Begin at the line containing "This screenshot has width=868, height=488." in the data below and go on through the line containing "Click the Add destination button", repeating each line exactly; include both ends and no other line.

Dataset excerpts:
---+---

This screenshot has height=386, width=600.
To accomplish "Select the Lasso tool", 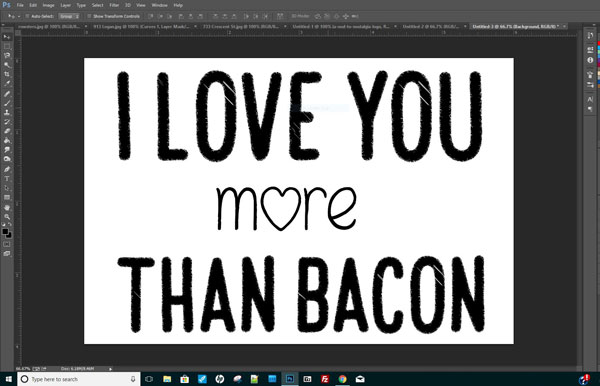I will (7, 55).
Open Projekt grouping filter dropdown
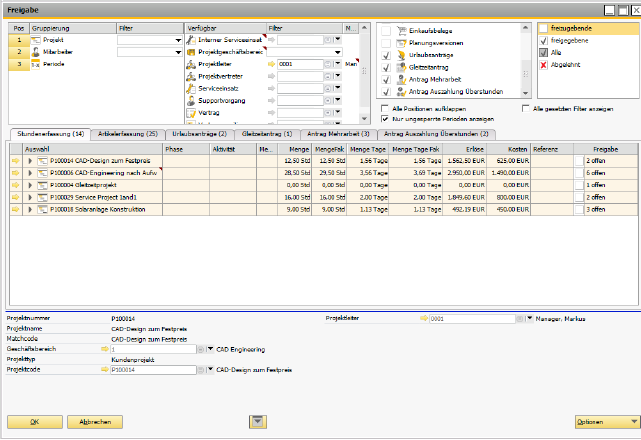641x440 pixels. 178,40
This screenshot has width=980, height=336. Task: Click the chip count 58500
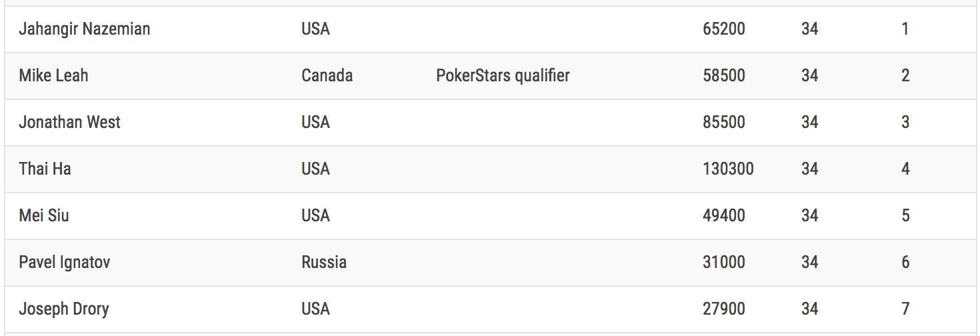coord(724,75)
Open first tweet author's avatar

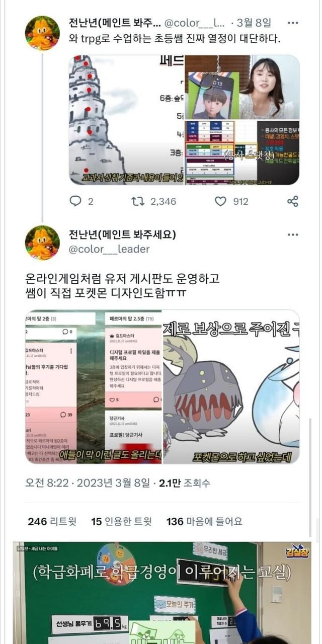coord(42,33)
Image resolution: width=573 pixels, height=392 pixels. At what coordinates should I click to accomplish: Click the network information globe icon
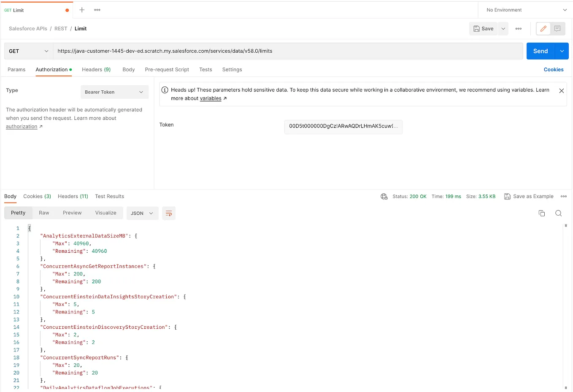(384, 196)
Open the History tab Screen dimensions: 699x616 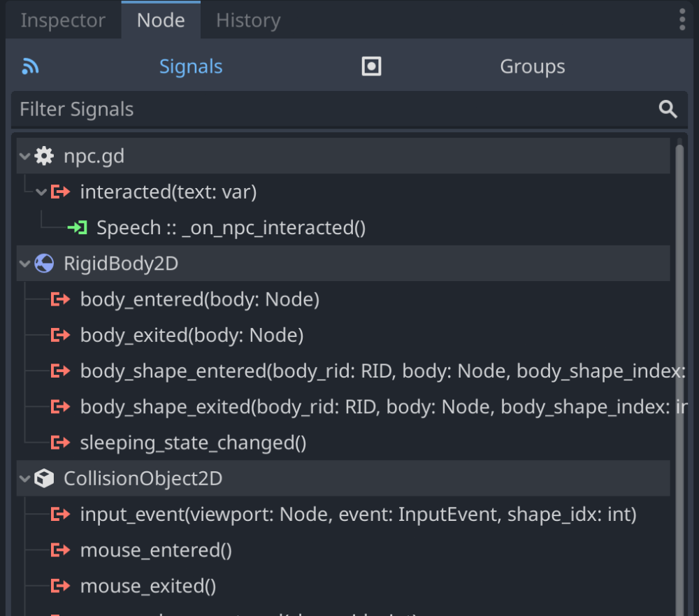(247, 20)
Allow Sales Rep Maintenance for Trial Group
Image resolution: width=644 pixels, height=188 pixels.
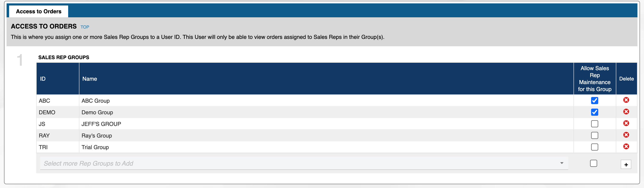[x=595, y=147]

---+---

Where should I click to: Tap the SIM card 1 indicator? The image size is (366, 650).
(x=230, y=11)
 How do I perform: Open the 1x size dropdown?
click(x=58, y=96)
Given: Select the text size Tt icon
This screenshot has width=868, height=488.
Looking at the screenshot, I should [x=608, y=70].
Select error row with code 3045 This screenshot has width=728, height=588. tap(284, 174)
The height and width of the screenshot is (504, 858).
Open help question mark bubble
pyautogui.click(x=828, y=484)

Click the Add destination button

---+---

Answer box.
This screenshot has width=868, height=488.
Looking at the screenshot, I should [x=608, y=70].
Select error row with code 3045 This screenshot has width=728, height=588. tap(284, 174)
The height and width of the screenshot is (504, 858).
Open help question mark bubble
pyautogui.click(x=828, y=484)

Click the Add destination button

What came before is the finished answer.